List each line of the data that holds the string "will", please.

BEGIN

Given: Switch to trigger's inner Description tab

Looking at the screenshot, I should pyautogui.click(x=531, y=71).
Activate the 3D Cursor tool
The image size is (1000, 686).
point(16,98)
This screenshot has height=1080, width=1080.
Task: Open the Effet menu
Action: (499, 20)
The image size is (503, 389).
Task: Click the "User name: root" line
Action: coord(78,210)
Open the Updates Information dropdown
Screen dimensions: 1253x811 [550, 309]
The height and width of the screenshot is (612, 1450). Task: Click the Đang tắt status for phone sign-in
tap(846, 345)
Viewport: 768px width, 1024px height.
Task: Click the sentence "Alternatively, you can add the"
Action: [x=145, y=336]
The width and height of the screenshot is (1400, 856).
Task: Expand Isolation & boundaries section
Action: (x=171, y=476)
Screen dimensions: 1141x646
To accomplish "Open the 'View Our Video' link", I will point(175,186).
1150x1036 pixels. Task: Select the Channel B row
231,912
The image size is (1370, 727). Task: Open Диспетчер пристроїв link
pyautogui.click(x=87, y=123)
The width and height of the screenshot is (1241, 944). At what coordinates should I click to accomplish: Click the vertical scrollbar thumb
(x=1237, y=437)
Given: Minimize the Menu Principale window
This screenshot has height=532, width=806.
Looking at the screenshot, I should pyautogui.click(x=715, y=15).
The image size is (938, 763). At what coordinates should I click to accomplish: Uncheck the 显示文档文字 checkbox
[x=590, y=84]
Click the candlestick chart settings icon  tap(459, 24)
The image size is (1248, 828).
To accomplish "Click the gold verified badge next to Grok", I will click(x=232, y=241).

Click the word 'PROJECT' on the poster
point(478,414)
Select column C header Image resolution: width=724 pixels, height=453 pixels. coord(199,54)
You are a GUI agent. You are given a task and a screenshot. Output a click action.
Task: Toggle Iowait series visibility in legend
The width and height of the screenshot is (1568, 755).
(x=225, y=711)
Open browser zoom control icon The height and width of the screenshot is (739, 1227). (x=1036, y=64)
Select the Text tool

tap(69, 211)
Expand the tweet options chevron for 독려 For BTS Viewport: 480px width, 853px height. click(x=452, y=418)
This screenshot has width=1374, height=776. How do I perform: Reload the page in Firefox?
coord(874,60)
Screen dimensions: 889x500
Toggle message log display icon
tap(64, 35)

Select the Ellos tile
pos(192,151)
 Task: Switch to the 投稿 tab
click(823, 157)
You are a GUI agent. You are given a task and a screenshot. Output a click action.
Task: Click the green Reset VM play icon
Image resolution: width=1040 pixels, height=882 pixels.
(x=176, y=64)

END

## Output
To accomplish "Open the 'View Our Video' link", I will point(175,186).
To accomplish "Click the gold verified badge next to Grok", I will click(x=232, y=241).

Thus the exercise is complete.